COMUNICAR LO QUE SOMOS

El amigo lector habrá reparado en que este blog no se caracteriza por un estilo de redacción casual o introspectivo. Más bien elijo un punto de uno de los grandes temas que pueden verse a la derecha, y desarrollo algunas reflexiones sobre él, con cierta pretensión de frío equilibrio entre la teoría y la práctica. Hoy haré una excepción para escribir sobre la identidad personal de un comunicador.

Esta semana encontré dos artículos que me parecieron brillantes perlas en medio del océano de información técnica sobre comunicación. Y decidí comentarlos en este espacio porque creo que muchos de quienes los lean se sentirán identificados de una manera u otra.

El primero de ellos fue un manojo de reflexiones de Juan Pedro Molina Cabañate, de la Universidad Carlos III de Madrid. Lo tituló: "Tolerar y aprender del fracaso. Tolerar y aprender de la vida". Escribe él, basado a su vez en una nota de Apuntes Gestión, sobre la necesidad de ser lo que somos, sin máscaras ni prioridades efímeras. "No sé qué pasará mañana, pero sé quién soy, que es lo que me importa", escribe Juan Pedro.

El segundo artículo me llegó desde un blog de Canadá que siempre sigo con interés: Common Sense PR, que escribe Eric Eggertson. Cito un párrafo del original:

"Remember that not everyone lives for their work. If the centre of your life is in your family, your volunteer work, or some other area, then maybe you don’t need to be on the fast track to corporate success. Shakespeare said it best: To thine own self be true".

Traduzco en versión libre: Recuerda que no todos viven para su trabajo. Si el centro de tu vida está en tu familia, tu trabajo voluntario, o cualquier otra área, quizás no necesites estar en la vía rápida al éxito laboral.

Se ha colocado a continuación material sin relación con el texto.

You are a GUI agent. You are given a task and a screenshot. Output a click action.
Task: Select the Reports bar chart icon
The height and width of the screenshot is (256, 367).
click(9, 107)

La frase de Shakespeare es un dicho anglosajón que significa: Hacer solo lo que uno cree correcto.

En el artículo al que recurrió Juan Pedro también hay una frase de Churchill digna de mención: "El éxito es aprender a ir de fracaso en fracaso sin desesperar".

Mi humilde aporte a este ramillete de verdades es el siguiente: En lo más tormentoso de nuestras comunicaciones y nuestros silencios, nunca perdamos la brújula, el horizonte, el mapa. El éxito y el fracaso son grandes impostores, como dijo alguien. Lo importante es ser uno mismo.

"Serás lo que debas ser; si no, eres nada", dicen que dijo José de San Martín. En nuestra vida profesional, somos una marca-persona, que debe hablar de nuestra identidad real y exhibir nuestros atributos con transparencia y coherencia. La verdad debe presidir nuestra labor cotidiana, aún en las zonas grises donde aparece la duda. Podremos negarla o disfrazarla por un tiempo, pero la verdad siempre vuelve, prepotente, y nos trata como la hemos tratado a ella.

Lo importante, a fin de cuentas, es mirarse al espejo y reconocerse cada día, durante toda la vida.

3 comentarios:

Senior Manager: dijo...

Excelentes reflexiones... Creo que muy válidas para los que día a día otorgan una importancia relativa a las cosas y frivolizan con la vida haciéndola algo más que una carrera en lugar de hacerla placentera. El trabajo es importante para vivir, para el sostén y para compensar nuestra dignidad, pero nunca podemos dejar de vivir por tener que trabajar.

protocolo.com.pt dijo...

Sou leitora assíduo do seu blog.
Entendo que os temas que aborda, aliados a uma tremenda simplicidade e bom senso com que escreve, proporcionam momentos de enorme aprendizagem.
Muitos Parabéns
Cristina Marques Fernandes
protocolo.com.pt
Lisboa

Ignacio Duelo dijo...

Muito obrigado, Cristina. É um orgulho recever a sua opiniao.